Fundamentalmente, postula-se que a variação observada sincronicamente em um determinado ponto da
estrutura da gramática de uma comunidade de fala pode refletir um processo de mudança em curso na
língua, no plano diacrônico. Desse modo, busca-se apreender o tempo real, onde se dá desenvolvimento
diacrônico da língua, no chamado tempo aparente. O tempo aparente constitui, assim, uma espécie de
projeção.
O pressuposto central do tempo aparente é o de que as diferenças no comportamento linguístico de
gerações diferentes de falantes num determinado momento refletiriam diferentes estágios do
desenvolvimento histórico da língua:
A validade do [tempo aparente] depende crucialmente da hipótese de que a fala das pessoas de 40 anos
hoje reflete diretamente a fala das pessoas de 20 anos há 20 anos atrás e pode, portanto, ser comparada
com a fala das pessoas de 20 anos de hoje, para uma pesquisa da difusão da mudança linguística. As
discrepâncias entre a fala das pessoas de 40 e 20 anos são atribuídas ao progresso da inovação linguística
nos vinte anos que separam os dois grupos. (CHAMBERS e TRUDGILL, 1980, p. 165)

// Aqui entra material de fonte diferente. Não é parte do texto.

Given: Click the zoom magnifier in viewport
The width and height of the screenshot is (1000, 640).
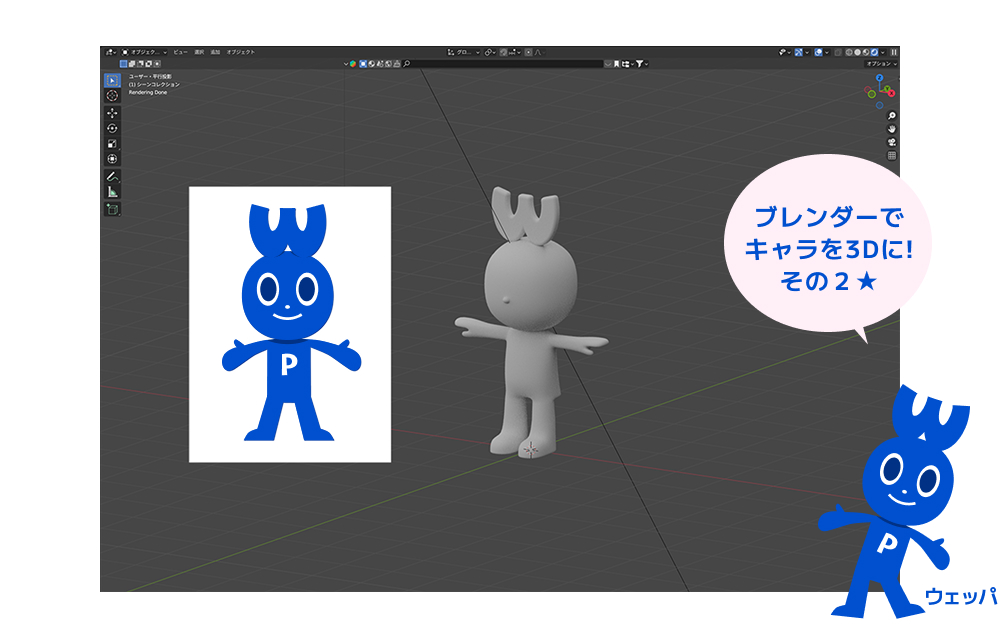Looking at the screenshot, I should pyautogui.click(x=892, y=116).
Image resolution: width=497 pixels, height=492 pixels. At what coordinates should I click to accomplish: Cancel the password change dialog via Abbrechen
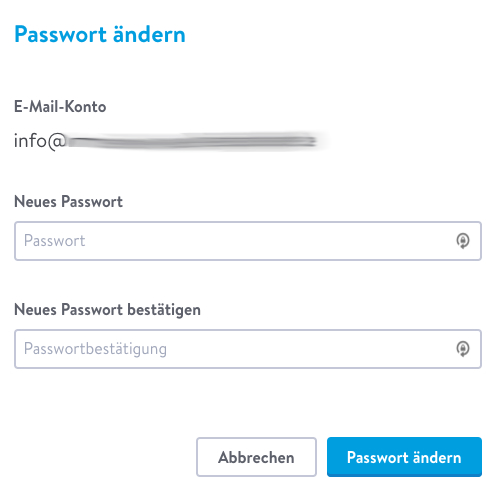click(256, 457)
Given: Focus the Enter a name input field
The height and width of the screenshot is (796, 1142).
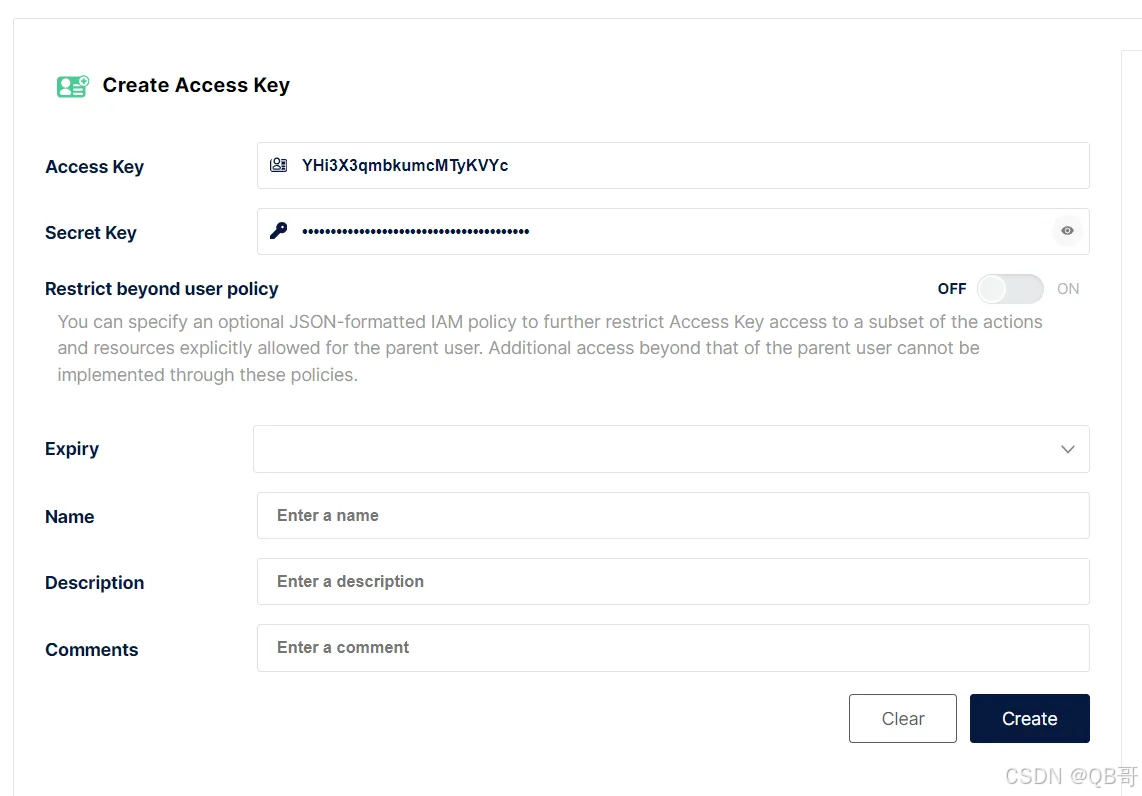Looking at the screenshot, I should point(672,516).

Mas, como reconhecem os próprios Chambers e Trudgill (idem, ibidem), "a relação entre tempo
aparente e tempo real pode ser de fato mais complexa do que a simples equiparação dos dois sugere".

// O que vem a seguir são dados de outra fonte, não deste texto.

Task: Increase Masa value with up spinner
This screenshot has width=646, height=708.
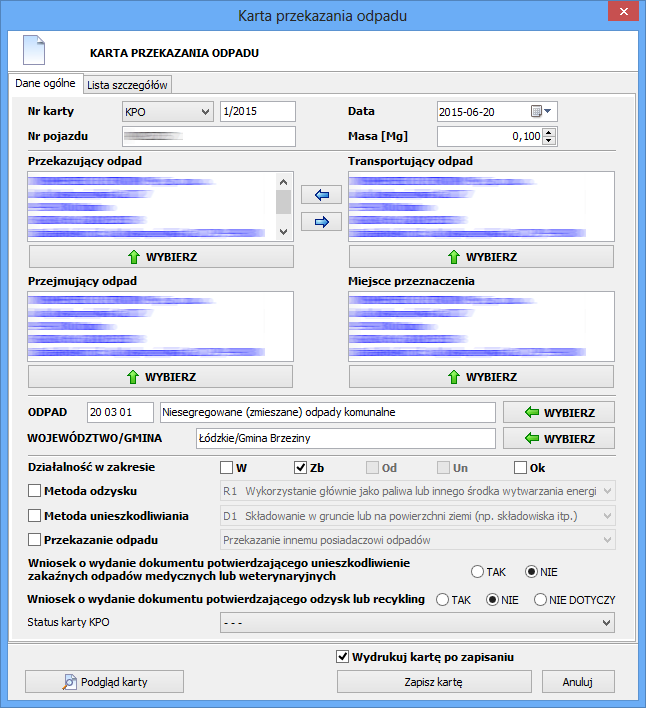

Realmente, a projeção (ou equivalência) do que se observa no tempo aparente para o que teria se
passado no tempo real apoia-se no pressuposto de uma estabilidade do sistema, o que significa dizer que
o padrão linguístico fixado por um indivíduo na adolescência ou pré-adolescência se conserva mais ou
menos intacto pelo resto de sua vida; só assim podemos imaginar que o padrão depreendido do
comportamento linguístico dos falantes de 60 anos de hoje corresponderia a padrão fixado na
comunidade há 40 anos (LABOV, 1981, 180-1; e NARO, 2003, p. 43-50). Porém, não se pode ter absoluta
segurança a respeito disso, e, pelo menos até o início da década de 1990, esse pressuposto básico do
conceito de tempo aparente ainda não havia sido plenamente testado (LUCCHESI, 2001).

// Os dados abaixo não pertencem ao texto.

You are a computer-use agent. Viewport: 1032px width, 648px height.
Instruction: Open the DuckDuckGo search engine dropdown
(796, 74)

Por outro lado, nada pode assegurar que uma tendência de mudança identificada pelo linguista num
determinado momento não será revertida num futuro próximo em decorrência de novos fatos que não
estavam presentes no momento em que o linguista fez o seu diagnóstico. Em função desse caráter
contingencial dos processos históricos, "qualquer afirmação sobre a mudança [em progresso] é
evidentemente uma inferência" (LABOV, 1981, p. 177). Esse prognóstico entre mudança em curso e
variação estável baseia-se na combinação dos resultados obtidos através da correlação da variável
linguística estudada com as variáveis sociais.